The leading commercial palms are Kentia Belmoreana and K. Forsteriana. These well-known palms are deservedly the most popular of all. Quick growing, splendid plants for the house, beautiful either when one foot high or twenty feet. Belmoreana is dwarfer and more compact than Forsteriana and has graceful recurved leaves when well grown. This plant with light and room to spread is the very perfection of form. Forsteriana is more erect, but similar in all other respects, and makes a fine palm for large decorations. Both endure the extremes of temperature, but no frost, and all other unfavorable conditions better than any other palms, the phoenix alone excepted. Other species not so valuable commercially, but making fine specimens are, K. Baueri, S. Canter-buryana, K. Lindenii, K. McArthurii, K. Mooreana, K. Wendlandiana.

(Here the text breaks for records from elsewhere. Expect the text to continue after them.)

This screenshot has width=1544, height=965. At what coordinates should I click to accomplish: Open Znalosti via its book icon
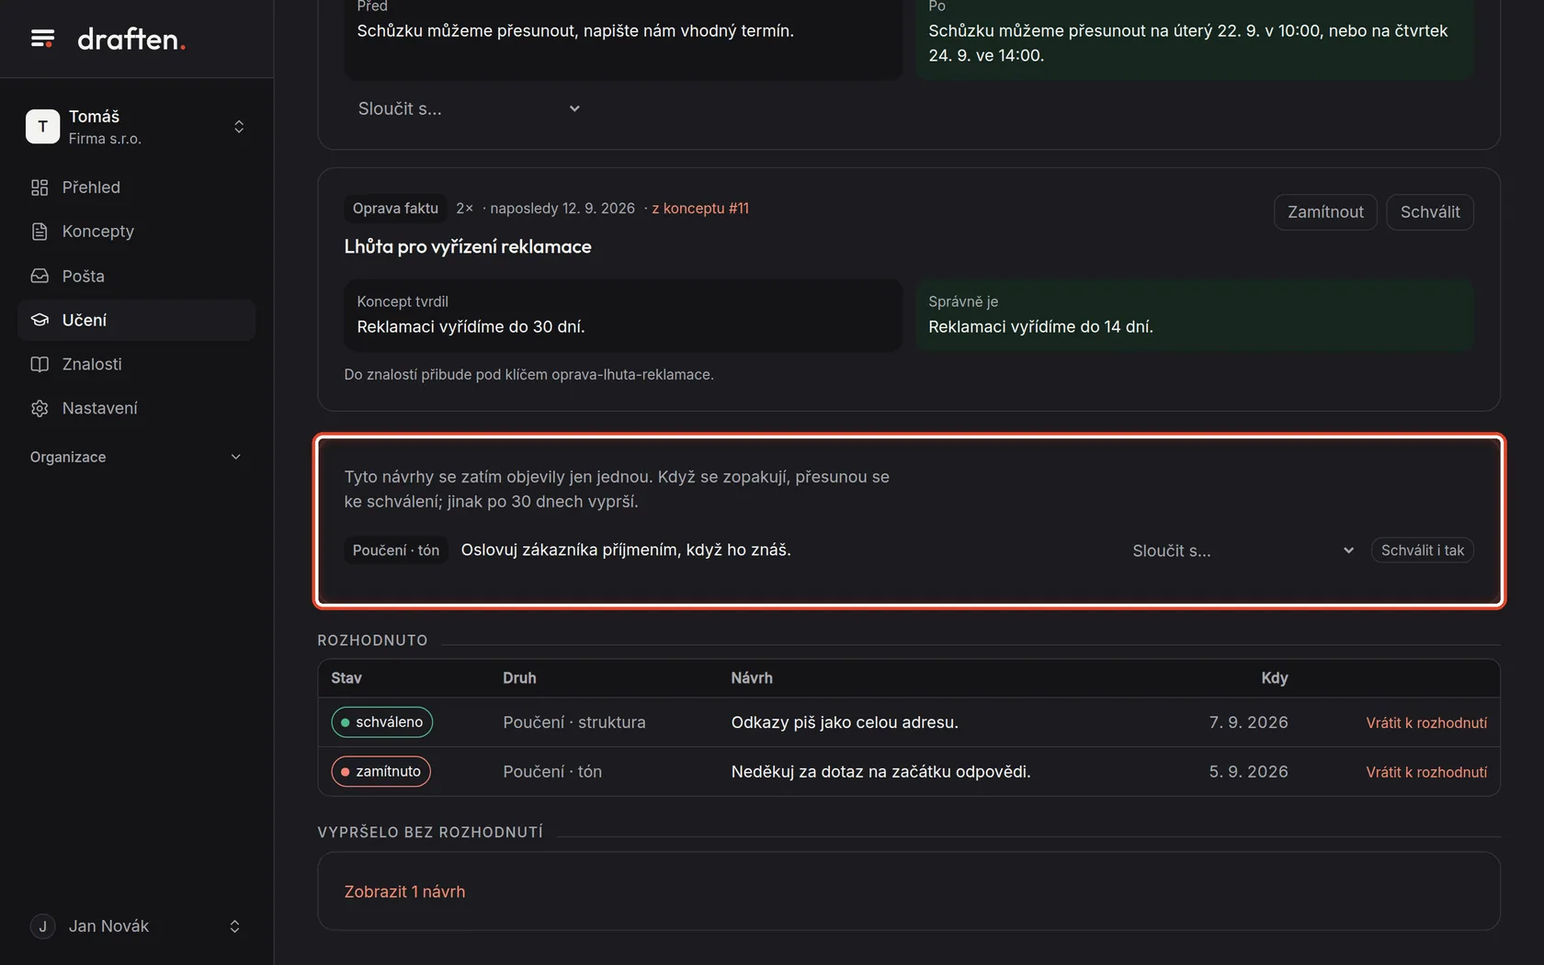click(40, 364)
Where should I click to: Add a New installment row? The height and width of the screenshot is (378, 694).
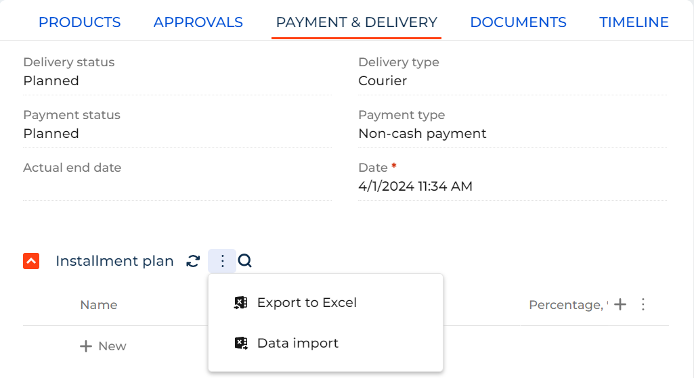tap(103, 346)
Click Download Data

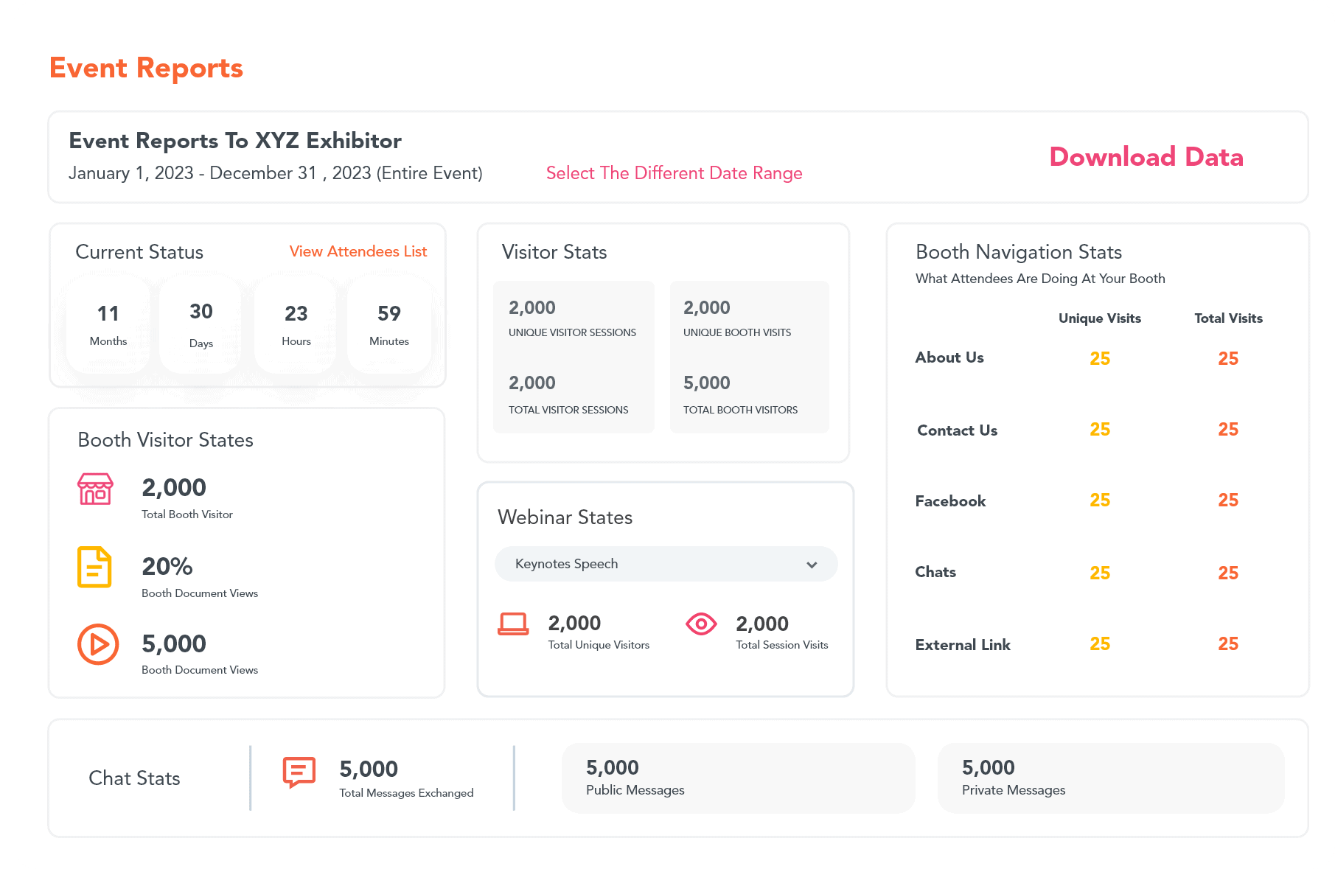[1146, 157]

Areca lutescens; this magnificent palm is unrivalled as a decorative plant. It has bright, shining golden stems, with feathery and most graceful leaves. It grows quickly and soon makes plants of a fine decorative size. They are often planted three or four in a pot, but even without that the plant has the habit of sending outside shoots from base of stem and large plants are soon thick masses of foliage crowned with the most graceful of curving fronds. It is not quite equal as a house plant to the kentias. Other species are A. alba, A. rubra, A. sapida, A. Verschaffeltii. All fine, graceful palms.
Latania Borbonica (Livistona Chinen-sis) ; this palm has been in commerce many years, before the kentia and areca were known, and is familiar to all. Its broad, bright shining leaves suggest the use that is made of the leaf. It is the Chinese fan palm. It withstands heat or cold, even a few degrees of frost. It has always been a standard decorative plant as well as a favorite palm for the living-room. Perfect specimens make fine objects in decorating, especially when placed in a vase or where the whole outline and expanse of the plant can be seen.
There is a form of this with light yellow stems and leaves, a beautiful palm known as L. Borbonica aurea.
Phoenix; these are not considered as fine decorative plants as the arecas and kentias, although as small specimens they are most beautiful. Yet they are the hardiest of all palms. They will thrive in a vase or jar or tropical bed in the broad sun without losing a particle of color, and as a house plant, among palms, they are unequalled. They also seem to bear the tying and untying and the crowding and wear and tear of a decoration better than any other palms we have ever handled. For any unfavorable situation that a palm can be expected to thrive in at all, recommend a phoenix. Some beautiful species are not common among us, but they should be. The principal species are:
P. rupicola; wide spreading, weeping leaf stems, with finely divided leaves. A rapid grower, most graceful and most durable. A pair of these we have in mind have within the past six years been 500 times packed and unpacked and withstood heat and cold, gas and dust, and still stand today in the broad sun with their arching fronds perfect.
P. leonensis, or spinosa; habit slightly stiffer than rupicola, very handsome, with dark, shining color of leaf. This is a species we do not see often enough. As a small plant it is most ornamental.
P. dactylifera, the date palm; not quite so graceful but strong, robust, dark shiny foliage; splendid for large decorations or for summer ornament in any position outside.
Other species of useful phoenix are P. pumila, P. Canariensis, P. tenuis, P. farinifera.
Cocos Weddelliana; this little gem of a palm, for such it is, is now raised in immense quantities. It has when but six or eight inches high all the grace and beauty of a plant three feet high, and for that reason it is held in the highest esteem for the center of small ferneries. When these dinner-table decorations are returned with the ferns dried and dead the cocos still looks perfect. Larger specimens make fine decorative plants and they thrive admirably in the dry air of a living-room.
Livistona rotundifolia; this neat little palm could be called a miniature Latania Borbonica. It makes a dwarf, rounded plant, most charming for its neatness. Small plants but eight or nine inches high have a great number of short, rounded leaves. This little palm makes a splendid table plant, and in many other positions in decorations it can be used with good effect.